Proteomic analysis of in vivo 14-3-3 interactions in the yeast Saccharomyces cerevisiae.

The yeast Saccharomyces cerevisiae produces two 14-3-3 proteins, Bmh1 and Bmh2, whose exact functions have remained unclear. Here, we performed a comprehensive proteomic analysis using multistep immunoaffinity purification and mass spectrometry and identified 271 yeast proteins that specifically bind to Bmh1 and -2 in a phosphorylation-dependent manner. The identified proteins have diverse biochemical functions and cellular roles, including cell signaling, metabolism, and cell cycle regulation. Importantly, there are a number of protein subsets that are involved in the regulation of yeast physiology through a variety of cell signaling pathways, including stress-induced transcription, cell division, and chitin synthesis at the cell wall. In fact, we found that a yeast mutant deficient in Bmh1 and -2 had defects in signal-dependent response of the MAPK (Hog1 and Mpk1) cascade and exhibited an abnormal accumulation of chitin at the bud neck. We propose that Bmh1 and -2 are common regulators of many cell signaling modules and pathways mediated by protein phosphorylation and regulate a variety of biological events by coordinately controlling the identified multiplex phosphoprotein components.

14-3-3 proteins modulate the expression of epithelial Na+ channels by phosphorylation-dependent interaction with Nedd4-2 ubiquitin ligase.
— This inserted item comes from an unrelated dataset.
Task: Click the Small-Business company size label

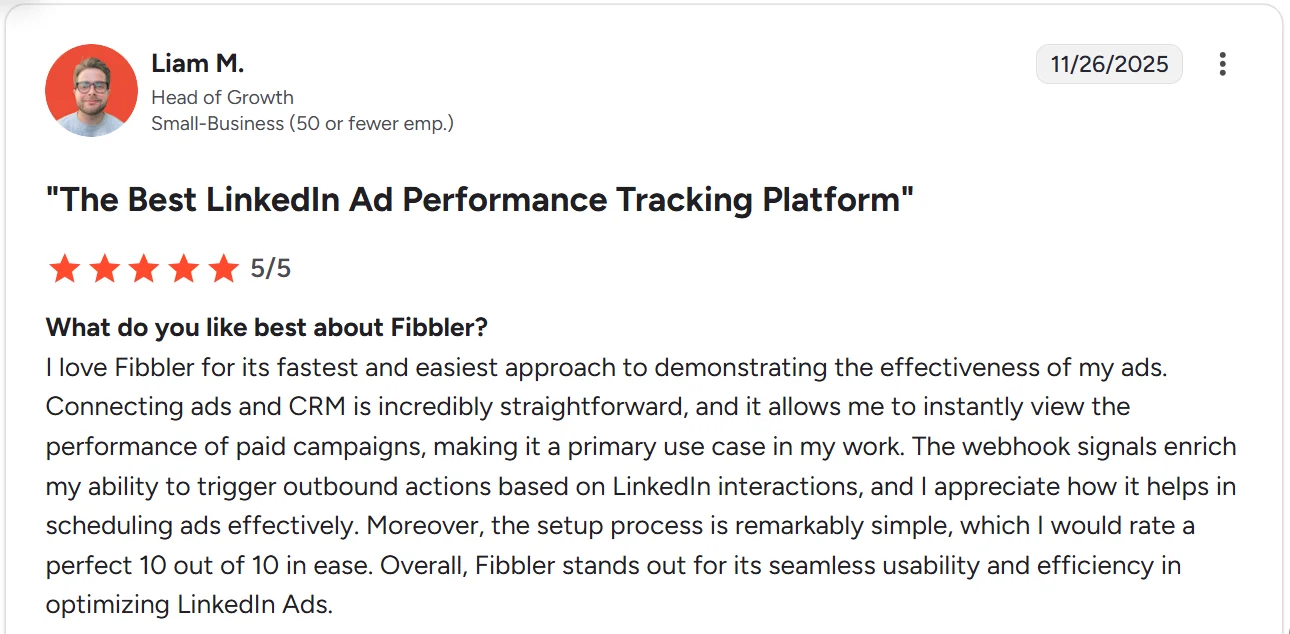Action: [x=302, y=124]
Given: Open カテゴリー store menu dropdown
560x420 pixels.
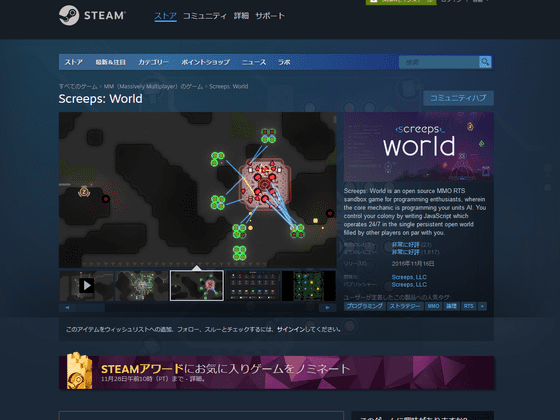Looking at the screenshot, I should (153, 62).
The ubiquitin E3 protein ligase Nedd4-2 is a physiological regulator of the epithelial sodium channel ENaC, which is essential for transepithelial Na+ transport and is linked to Liddle's syndrome, an autosomal dominant disorder of human salt-sensitive hypertension. Nedd4-2 function is negatively regulated by phosphorylation via a serum- and glucocorticoid-inducible protein kinase (Sgk1), which serves as a mechanism to inhibit the ubiquitination-dependent degradation of ENaC. We report here that 14-3-3 proteins participate in this regulatory process through a direct interaction with a phosphorylated form of human Nedd4-2 (a human gene product of KIAA0439, termed hNedd4-2). The interaction is dependent on Sgk1-catalyzed phosphorylation of hNedd4-2 at Ser-468. We found that this interaction preserved the activity of the Sgk1-stimulated ENaC-dependent Na+ current while disrupting the interaction decreased ENaC density on the Xenopus laevis oocytes surface possibly by enhancing Nedd4-2-mediated ubiquitination that leads to ENaC degradation. Our findings suggest that 14-3-3 proteins modulate the cell surface density of ENaC cooperatively with Sgk1 kinase by maintaining hNedd4-2 in an inactive phosphorylated state.

Transcriptomic and proteomic analysis of a 14-3-3 gene-deficient yeast.

BMH1 and BMH2 encode Saccharomyces cerevisiae 14-3-3 homologues whose exact functions have remained unclear. The present work compares the transcriptomic and proteomic profiles of the wild type and a BMH1/2-deficient S. cerevisiae mutant (bmhDelta) using DNA microarrays and two-dimensional polyacrylamide gel electrophoresis. It is reported here that, although the global patterns of gene and protein expression are very similar between the two types of yeast cells, a subset of genes and proteins (a total of 220 genes) is significantly induced or reduced in the absence of Bmh1/2p. These genes include approximately 60 elements that could be linked to the reported phenotypes of the bmhDelta mutant (e.g., accumulation of glycogen and hypersensitivity to environmental stress) and/or could be the potential downstream targets of interacting partners of Bmh1/2p such as Msn2p and Rtg3p. Importantly, >30% of the identified genes (71 genes) were found to be associated with carbon (C) and nitrogen (N) metabolism and transport, thereby suggesting that Bmh1/2p may play a major role in the regulation of C/N-responsive cellular processes. This study presents the first comprehensive overview of the genes and proteins that are affected by the depletion of Bmh1/2p and extends the scope of knowledge of the regulatory roles of Bmh1/2p in S. cerevisiae.